You send a request you get your reply by the message that the device state have changed.
Maybe alarmcodes are different and need some working though.
Remember that HA does not make the devices, so GA can not demand a reply and a reply message before erhe state change would just be another point of possible failure, since you then can get an OK reply, but no state change. Might as well stay with just the state change that convey the same thing.
There just needs to be a check for a change of state of a defined entity within a timeout period, if that state change completes then finish the process. Otherwise wait for a further timeout period and apply the request again, wait for the change of state within the timeout period, and repeat. The repeat count, timeouts and the object being monitored for a change are the important inputs.
I wonder if there is any atomisity in the various protocols (zwave, zigbee, etc) which could be leveraged here? For example Test-And-Set.
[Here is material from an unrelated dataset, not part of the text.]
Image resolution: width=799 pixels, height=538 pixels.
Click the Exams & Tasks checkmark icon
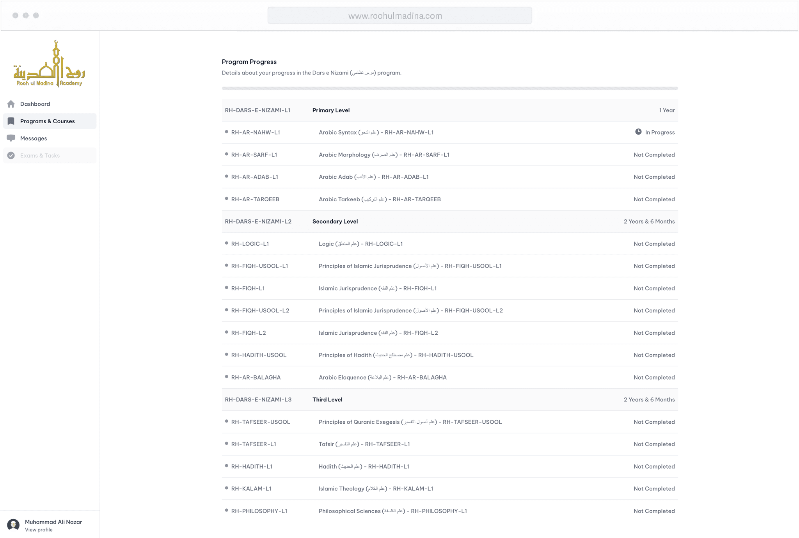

I don’t have protocol knowledge, but with Nabu Casa now represented on the Z-wave forum, maybe they can push to include that feature-set.
A retry function needs needs to be rooted as close to the calling place as possible, because errors can already happen from that point.
If there is RF noise in the moment you transmit your command, then you Z-wave/Zigbee/whatever will never receive it.
Yes, and an atomic command (ATS) can overcome that as you’re expecting a response from the device when the command is received and either failed or completed. You might just need to allow for a suitable timeout on the basis of the protocol to trigger then retry function from that point.
You are trying to invent something that is already there.
You want a response from the device and you already get that in the state change that it reports to HA.
You already have what you need to make a retry function.
The timeout you need is not defined and change from device to device, so that is something each device owner will have to figure out by themself.
Remember that you can easily define what a retry function should be for your device, but the devs need to define it without knowing the device at all.
I have a device here that have 3 switches, but 7 outlets, another device that have 4 switches, but only 2 outlets. How would you take those into account for a retry function, when you do not know what switch affect what outlet/sensor?
You could always use template entities for this. For your light example, you could create a template light and define the turn_off to be a for loop (where the number of loops is the max tries). If the light is off, break out of the loop, it if is on, turn it off and delay for whatever time you select.
Now, instead of calling light.turn_off on your normal light, you call it on your template light and it will handle the retrying.
This version would work even if you turned off an area.
Or you could create a script called “light_turn_off_retry” and pass in the light entity you want to turn off. Instead of calling light.turn_off, you call script.light_turn_off_retry
EDIT: This doesn’t do any device type filtering, but I did just test it and it works to retry any light
I did not try with the template, but with a loop in the automation.
The problem I had was that the device threw an error and the automation stopped without retrying the loop and my actions were not executed. Even with the continue option on error.
What will happen in your template or script in such a case?